* READING TEXT *
********************

Nutrition only in theory, MCD students are anaemic

[Millennium Post Investigation]
Mid-Day Meal Scam: Part- III
Read Part-I, Part-II, Part-IV, Part-V, Part-VI & Part-VII

Two of the main reasons for starting the mid-day meal scheme in the country was to bring down the number of anemic students at primary level and increase their attendance in schools. But, almost a decade after the scheme was launched in the Municipal Corporation of Delhi (MCD) schools, many questions remain unanswered on both these counts. While corruption is one of the reasons why the designated nutritional value does not reach the student’s plate, policy confusion both at the level of the centre and state governments and civic bodies is a culprit. 

A survey among students of the primary MCD schools – whose report was released in February 2012 and which was conducted jointly by the health department of the MCD and private hospitals in the city –  revealed that around 70 per cent of children in these schools are anemic. Ironically, the 2003 data showed the same figure when the mid-day meal scheme was started in these school.

The MCD records show that the students’ attendance in its schools in 2008-09 was 82.18 per cent, which came down to 67 per cent in 2009-10 and remained stagnant below 70 per cent thereafter. Thus, two main objectives of this flagship programme have not been realised in MCD schools.

********************

* INFORMATION SUPPLIED *

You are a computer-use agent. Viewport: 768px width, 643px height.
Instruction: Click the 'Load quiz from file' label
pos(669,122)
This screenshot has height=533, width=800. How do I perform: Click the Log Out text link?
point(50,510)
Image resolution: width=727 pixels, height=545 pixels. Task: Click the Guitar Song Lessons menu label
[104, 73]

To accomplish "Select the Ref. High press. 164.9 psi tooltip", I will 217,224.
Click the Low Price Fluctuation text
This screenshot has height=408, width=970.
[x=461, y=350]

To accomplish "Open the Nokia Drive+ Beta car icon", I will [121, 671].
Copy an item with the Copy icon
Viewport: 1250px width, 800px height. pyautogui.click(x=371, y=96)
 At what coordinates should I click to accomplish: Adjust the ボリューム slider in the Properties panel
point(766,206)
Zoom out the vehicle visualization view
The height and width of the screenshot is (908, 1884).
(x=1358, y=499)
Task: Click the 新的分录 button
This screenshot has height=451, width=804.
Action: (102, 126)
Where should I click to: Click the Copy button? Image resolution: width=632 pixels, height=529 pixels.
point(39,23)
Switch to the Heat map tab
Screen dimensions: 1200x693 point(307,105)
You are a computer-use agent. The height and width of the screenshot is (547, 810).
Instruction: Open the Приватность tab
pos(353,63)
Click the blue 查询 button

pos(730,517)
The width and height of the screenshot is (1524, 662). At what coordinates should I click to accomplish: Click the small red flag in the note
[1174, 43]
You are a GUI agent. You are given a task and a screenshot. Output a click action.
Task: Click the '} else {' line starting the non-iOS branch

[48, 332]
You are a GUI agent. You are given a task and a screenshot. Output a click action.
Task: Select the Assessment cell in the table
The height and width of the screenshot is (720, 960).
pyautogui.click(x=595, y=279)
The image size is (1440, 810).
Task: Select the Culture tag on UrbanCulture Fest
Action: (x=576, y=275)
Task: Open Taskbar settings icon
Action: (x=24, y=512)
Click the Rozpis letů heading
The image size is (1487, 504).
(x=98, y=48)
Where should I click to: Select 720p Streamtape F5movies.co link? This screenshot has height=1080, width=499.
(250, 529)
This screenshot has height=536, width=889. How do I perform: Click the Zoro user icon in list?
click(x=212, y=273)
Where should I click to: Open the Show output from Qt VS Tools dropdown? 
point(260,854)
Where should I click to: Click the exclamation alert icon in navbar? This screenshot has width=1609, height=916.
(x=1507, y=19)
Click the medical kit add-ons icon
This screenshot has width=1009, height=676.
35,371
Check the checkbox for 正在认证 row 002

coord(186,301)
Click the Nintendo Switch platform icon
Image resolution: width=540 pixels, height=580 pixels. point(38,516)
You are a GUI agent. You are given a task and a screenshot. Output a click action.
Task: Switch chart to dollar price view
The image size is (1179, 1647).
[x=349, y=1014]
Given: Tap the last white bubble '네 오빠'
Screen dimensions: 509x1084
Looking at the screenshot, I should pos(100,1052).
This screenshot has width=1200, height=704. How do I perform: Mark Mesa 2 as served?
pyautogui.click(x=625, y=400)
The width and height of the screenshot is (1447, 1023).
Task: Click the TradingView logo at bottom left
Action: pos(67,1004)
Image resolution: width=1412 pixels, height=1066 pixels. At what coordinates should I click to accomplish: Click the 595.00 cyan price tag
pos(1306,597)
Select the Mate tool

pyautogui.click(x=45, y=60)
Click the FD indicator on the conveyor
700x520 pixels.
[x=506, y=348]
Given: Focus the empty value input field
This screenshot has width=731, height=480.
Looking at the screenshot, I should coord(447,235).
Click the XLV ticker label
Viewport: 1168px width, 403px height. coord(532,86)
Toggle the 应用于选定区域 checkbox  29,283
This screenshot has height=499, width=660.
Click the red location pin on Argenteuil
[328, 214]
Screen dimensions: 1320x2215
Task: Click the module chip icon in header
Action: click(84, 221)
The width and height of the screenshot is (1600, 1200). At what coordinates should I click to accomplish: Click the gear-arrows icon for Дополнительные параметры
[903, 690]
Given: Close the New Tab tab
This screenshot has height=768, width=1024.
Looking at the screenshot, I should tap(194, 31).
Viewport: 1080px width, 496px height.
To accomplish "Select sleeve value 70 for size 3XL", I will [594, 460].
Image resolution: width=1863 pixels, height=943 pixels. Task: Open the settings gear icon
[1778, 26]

********************

* LIST OF TASKS *
**a)** In the mid-day meal article, what share of children in primary MCD schools did the survey find to be anemic?
**b)** Rewrite the paragraph of the mid-day meal article that begins "The MCD records show" in one shorter sentence, keeping its main facts.

* ANSWERS TO THE TASKS *
**a)** Around 70 percent.

**b)** Attendance in MCD schools fell from 82.18 percent in 2008-09 to 67 percent in 2009-10 and stayed below 70 percent afterward, so the program's two main objectives have not been achieved in those schools.